Linear sports viewing, especially by millennials and Gen Z, is hitting the ground, but fans are consuming sports content in multiple ways, such as watching parties, YouTube, podcasts, and influencers. People work around official rules. They do not pay rights holders to consume; instead, they watch others watch, or they read or listen to betting expertise. If this model develops, sports rights holders could find themselves out of step with the market. By following Marvel’s lead in slicing and dicing, or providing data for free to consumers like Spotify did, they can end up making more money with their audience using betting data than with old big business of passive consumption.
It will surely no longer make financial sense to compartmentalize rights, so that sports fans can expect a richer service. Latency is a huge issue (i.e. the speed at which data travels from source to destination), with implications for betting. For example, in some broadcast structures, UK viewers could watch US sports about a second before US viewers, because US broadcasters cut the video stream and send it to the States.

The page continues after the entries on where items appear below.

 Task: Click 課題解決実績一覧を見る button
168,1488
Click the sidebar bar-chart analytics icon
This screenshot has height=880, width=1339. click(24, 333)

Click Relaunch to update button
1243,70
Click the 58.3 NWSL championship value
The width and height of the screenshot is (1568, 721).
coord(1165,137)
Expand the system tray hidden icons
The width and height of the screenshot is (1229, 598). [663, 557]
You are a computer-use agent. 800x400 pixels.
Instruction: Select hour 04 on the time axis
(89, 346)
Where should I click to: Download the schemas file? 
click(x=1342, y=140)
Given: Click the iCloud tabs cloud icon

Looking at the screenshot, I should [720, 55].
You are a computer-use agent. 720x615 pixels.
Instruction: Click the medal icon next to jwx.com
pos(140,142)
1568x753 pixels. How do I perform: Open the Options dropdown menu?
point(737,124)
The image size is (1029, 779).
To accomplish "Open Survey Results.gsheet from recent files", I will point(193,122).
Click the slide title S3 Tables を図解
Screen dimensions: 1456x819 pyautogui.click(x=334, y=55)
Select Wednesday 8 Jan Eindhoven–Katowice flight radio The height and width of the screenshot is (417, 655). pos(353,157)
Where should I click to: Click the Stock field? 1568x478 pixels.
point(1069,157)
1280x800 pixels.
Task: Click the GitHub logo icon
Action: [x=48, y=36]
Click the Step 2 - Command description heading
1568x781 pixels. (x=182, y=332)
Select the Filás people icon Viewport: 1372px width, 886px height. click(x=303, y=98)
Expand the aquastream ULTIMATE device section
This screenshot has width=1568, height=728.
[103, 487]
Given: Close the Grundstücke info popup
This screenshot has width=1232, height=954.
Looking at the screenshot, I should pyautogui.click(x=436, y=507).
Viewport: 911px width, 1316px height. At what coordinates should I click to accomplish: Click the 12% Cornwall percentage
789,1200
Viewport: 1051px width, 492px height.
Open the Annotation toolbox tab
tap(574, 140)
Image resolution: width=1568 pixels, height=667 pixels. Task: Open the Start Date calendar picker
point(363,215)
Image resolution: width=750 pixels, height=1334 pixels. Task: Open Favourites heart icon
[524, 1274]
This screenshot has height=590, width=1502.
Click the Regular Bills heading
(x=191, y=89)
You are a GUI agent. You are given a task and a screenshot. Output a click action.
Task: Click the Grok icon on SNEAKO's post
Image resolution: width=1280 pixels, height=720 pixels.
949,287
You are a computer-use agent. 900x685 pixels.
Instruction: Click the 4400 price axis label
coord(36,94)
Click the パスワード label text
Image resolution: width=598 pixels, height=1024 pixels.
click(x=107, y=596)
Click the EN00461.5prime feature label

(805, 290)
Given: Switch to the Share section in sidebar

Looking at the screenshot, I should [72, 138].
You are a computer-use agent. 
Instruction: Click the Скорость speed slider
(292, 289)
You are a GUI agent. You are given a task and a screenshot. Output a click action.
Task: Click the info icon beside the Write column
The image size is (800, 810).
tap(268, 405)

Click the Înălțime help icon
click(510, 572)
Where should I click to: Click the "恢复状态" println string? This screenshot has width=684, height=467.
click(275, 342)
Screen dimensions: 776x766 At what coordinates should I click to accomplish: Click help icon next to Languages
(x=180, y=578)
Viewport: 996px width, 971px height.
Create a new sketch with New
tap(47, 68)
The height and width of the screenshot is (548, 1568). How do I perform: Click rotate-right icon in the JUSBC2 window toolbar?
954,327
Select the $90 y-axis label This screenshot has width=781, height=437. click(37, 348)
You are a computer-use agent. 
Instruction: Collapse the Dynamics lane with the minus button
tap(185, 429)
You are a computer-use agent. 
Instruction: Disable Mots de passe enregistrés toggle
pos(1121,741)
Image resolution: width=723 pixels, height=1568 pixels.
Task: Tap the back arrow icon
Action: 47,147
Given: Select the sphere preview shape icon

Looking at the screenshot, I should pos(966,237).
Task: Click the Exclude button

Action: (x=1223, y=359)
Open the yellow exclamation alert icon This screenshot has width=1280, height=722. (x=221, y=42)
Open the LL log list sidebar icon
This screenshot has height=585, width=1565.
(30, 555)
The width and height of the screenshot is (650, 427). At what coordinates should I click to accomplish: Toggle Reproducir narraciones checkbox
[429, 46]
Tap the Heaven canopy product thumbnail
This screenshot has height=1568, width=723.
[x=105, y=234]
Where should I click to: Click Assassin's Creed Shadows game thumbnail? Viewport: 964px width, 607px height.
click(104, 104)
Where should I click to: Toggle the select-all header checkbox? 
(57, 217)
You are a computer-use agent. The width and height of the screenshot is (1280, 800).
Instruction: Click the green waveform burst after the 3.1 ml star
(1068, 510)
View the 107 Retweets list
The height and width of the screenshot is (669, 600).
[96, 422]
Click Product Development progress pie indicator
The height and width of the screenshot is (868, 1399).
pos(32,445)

This plumbing doesn’t make sense anymore. It needs to be unraveled and redeployed in a world where streaming and sports betting are becoming the primary means by which people consume sports content. New companies that provide low latency videos with interesting commentary and betting analysis can disrupt the current duopoly of Genius Sports and Sportradar and be a huge economic driver for the sports industry. Sports leagues must offer flexibility to start-ups; high up-front fixed costs stifle the kind of data-driven technology and content innovation that is needed.
Data providers like Genius Sports and Sportradar have time to reposition themselves, but the opportunity for new players to enter this market over the next year and do some interesting things is huge. It’s going to be complicated until the leagues and rights holders have cleared their positions. But there is a big new world to be won.
Davey, who founded Tekkorp in 2020, has been active in digital media, sports, entertainment, recreation and games for over 25 years, overseeing more than 10 mergers and acquisitions and $ 1.2 billion in debt and equity capital raised.